War and Peace may be actioned before the Column 1 of the last page is filled up, and so will go to the beginning of the list. Project X may only be actioned after a new last page has been started, so will go to the end. Project X will only rejoin War and Peace once the new page has finished being worked on.

This phenomenon worried me a bit when I first encountered it, but I’ve come to realise that it’s actually an advantage. This is because it prevents too long being spent at the end of the list. There was a tendency in the earlier AutoFocus systems to “chase the end of the list”, that is for the list to be growing faster due to re-entries than one is advancing through it. Too many Column 2 items on a last page which has only a few items initially would exacerbate this. As it is though, some re-entries get diverted to the beginning of the list which allows the end to be reached faster.

Reader Comments (2)

Yes, I am finding this and it is a huge advantage of the system. Even with 'sort/add 3 items from old list' in there being caught fairly regularly I am still finding that my list is not growing in leaps and bounds but is staying pretty manageable and rapidly gaining large chunks of completed items. With some of the older items I have been opting to re-enter them a few pages ahead rather than on the end of the list. These are items that I really want to do, but I know will not realistically be done till other more pressing tasks are completed; eg, I have a list of books that I want to borrow from the library and read at some point - but before I do that I want to finish the pile of books that I have gathered over the many years, so 'read pile of books' goes in at the end of the list now, and 'borrow and read books' goes in about 10 pages ahead - which may not be far enough, but when I get to it I can move it forward again if I need to.
February 11, 2011 at 6:48 | Registered Commenterwairererose
Robert:

<< I'm a tad confused about Column 2 "rules." You initially put read War and Peace, but the way I read a different post earlier, you shouldn't have been able to leave that page with that item until War and Peace had been read. >>

I don't know which post you are referring to, but you do not have to finish all the Column 2 task before you move on. What you have to do is do some work on each. If you haven't finished a task then it is re-entered in Column 2 of the next page. That's why Column 2 is described as being for unfinished tasks.

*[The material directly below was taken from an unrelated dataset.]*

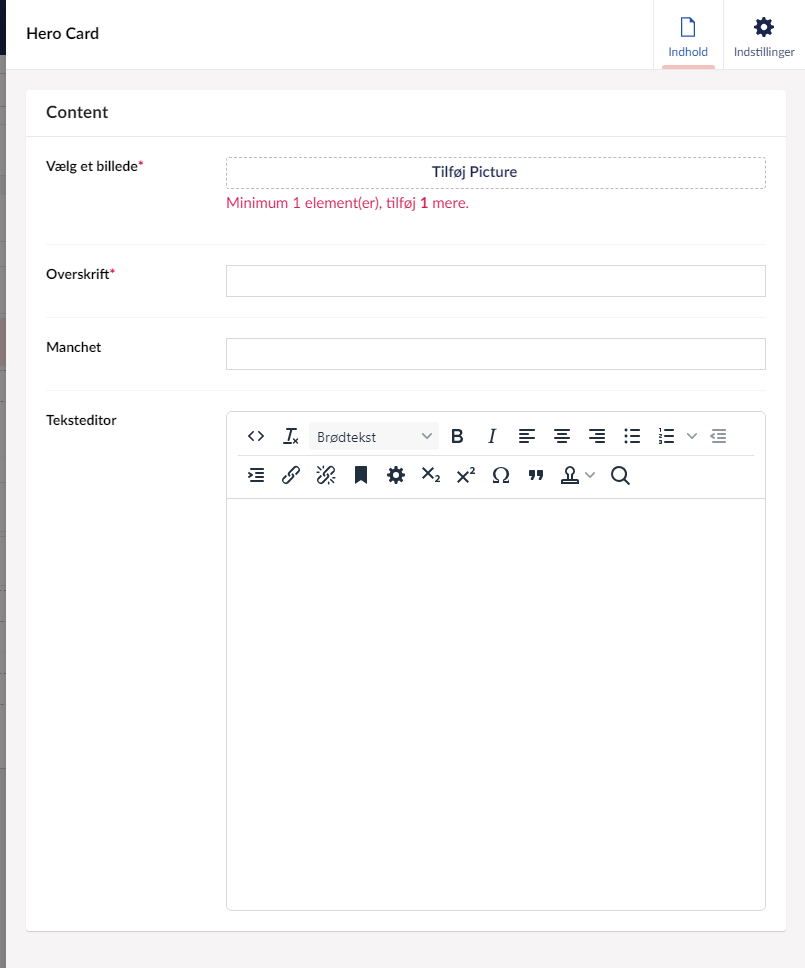Screen dimensions: 805x968
Task: Focus the Overskrift input field
Action: (x=495, y=281)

<< I will use a timer and work on it a minimum of X minutes with the willingness to work on it until "tired" and ready to switch.>>

My advice is don't overcomplicate things.

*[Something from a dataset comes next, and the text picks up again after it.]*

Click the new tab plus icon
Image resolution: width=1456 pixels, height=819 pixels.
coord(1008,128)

<< Regardless I'm still unsure of when i can move from page 1 with its 2 columns to page 2. As I read it, Column 2 of page 1 must be completed (based on whatever "complete" has been predesignated). This doesn't mean Column 2 items are not forwarded to another page's Column 2, just that you have done the work you have decided is necessary and call "complete." >>

Not quite. You have to take some action on each task in Column 2. If you haven't finished a task, then it is re-entered in Column 2 of the next page.

<< Should there be a rule that a Column 2 item can't be forwarded more than x # of times before actual completion? >>

Definitely not. This would destroy the flexibility of the system to deal with different types of task.